This has been a big year for the UFC, and one of the major components to that big year was the two back-to-back fights between Conor McGregor and Nate Diaz. The original fight at UFC 196 and the rematch at UFC 202 both broke records to become the biggest pay-per-views in UFC history, and the fights themselves were legendary barnburners that left fans thrilled and exhilarated.
So of course the UFC would be interested in a rubber match between Conor McGregor and Nate Diaz to settle the score, right? Wrong! For some reason, this popular idea amongst the fans is just the latest massive fight that UFC president Dana White wants nothing to do with.
“You can’t do three,” White said in extended interview with radio station Hot97, via Fox Sports. “[Conor] ends up saying ‘let’s do this Nate Diaz thing’ and dude, he’s two weight classes heavier than you and he doesn’t care. So we do the fight. Conor has to try to weigh 168 when they’re weighing in at 170. The night of the fight, Diaz comes in at 190. Now Conor McGregor is a 45, 55 pound guy and if you look at the wars he’s had with Diaz, you can only have so many of those wars in your career. It doesn’t make sense. That’s why we have weight classes. It ended up being an amazing fight, but you don’t want to keep doing that.”
That’s ignoring the fact that Nate Diaz has fought at 155 pounds for most of his career and the first fight was only contested at 170 because it was put together too late for an out of shape Diaz to do a proper weight cut. But we get it — White has other ideas for McGregor, ideas that ideally involve defending the featherweight title he took off Jose Aldo in December of 2015. Maybe McGregor and Diaz can scrap away down the road?
“I don’t know,” White concluded. “1-1’s good, they shouldn’t have fought in the first place. We’ll see what happens.”

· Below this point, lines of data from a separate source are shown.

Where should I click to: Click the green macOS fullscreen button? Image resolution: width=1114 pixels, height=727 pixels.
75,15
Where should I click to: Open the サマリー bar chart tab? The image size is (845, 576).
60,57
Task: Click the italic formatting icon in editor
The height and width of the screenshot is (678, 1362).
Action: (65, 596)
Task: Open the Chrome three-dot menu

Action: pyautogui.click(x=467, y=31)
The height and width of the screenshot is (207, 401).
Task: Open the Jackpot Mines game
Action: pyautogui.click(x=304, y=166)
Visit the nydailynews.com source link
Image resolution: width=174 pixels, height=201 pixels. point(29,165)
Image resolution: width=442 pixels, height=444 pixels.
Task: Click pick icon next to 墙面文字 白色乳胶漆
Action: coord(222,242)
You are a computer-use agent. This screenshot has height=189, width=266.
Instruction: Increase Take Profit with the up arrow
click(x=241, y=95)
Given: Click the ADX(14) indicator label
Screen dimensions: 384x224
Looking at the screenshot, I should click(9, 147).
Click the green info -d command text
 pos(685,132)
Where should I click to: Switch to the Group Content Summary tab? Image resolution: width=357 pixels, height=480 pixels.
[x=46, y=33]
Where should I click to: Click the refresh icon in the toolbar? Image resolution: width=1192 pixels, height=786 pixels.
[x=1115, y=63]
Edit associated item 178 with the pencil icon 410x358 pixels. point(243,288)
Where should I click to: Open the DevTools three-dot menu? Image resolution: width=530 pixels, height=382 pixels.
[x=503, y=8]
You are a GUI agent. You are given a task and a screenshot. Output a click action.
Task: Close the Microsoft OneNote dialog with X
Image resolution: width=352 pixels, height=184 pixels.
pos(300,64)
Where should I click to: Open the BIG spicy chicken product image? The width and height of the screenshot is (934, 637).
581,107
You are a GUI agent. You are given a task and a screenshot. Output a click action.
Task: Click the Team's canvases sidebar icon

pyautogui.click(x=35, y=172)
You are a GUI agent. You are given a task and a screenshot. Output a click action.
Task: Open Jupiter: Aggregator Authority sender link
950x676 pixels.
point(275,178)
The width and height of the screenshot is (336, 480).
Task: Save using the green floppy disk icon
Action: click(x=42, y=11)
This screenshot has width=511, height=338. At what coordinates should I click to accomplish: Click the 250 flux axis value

What a strange answer regarding the biggest fights in the UFC’s history. Does Dana White not like money? He didn’t want Conor McGregor facing Eddie Alvarez at UFC 205 either, instead pushing for McGregor to face Aldo. Now that he’s cashed out his 10 percent stake of the $4 billion UFC sale, are his priorities somewhere else now? It just seems odd that a matchup the fans want that basically guarantees truckloads of money seems to inspire no desire in him.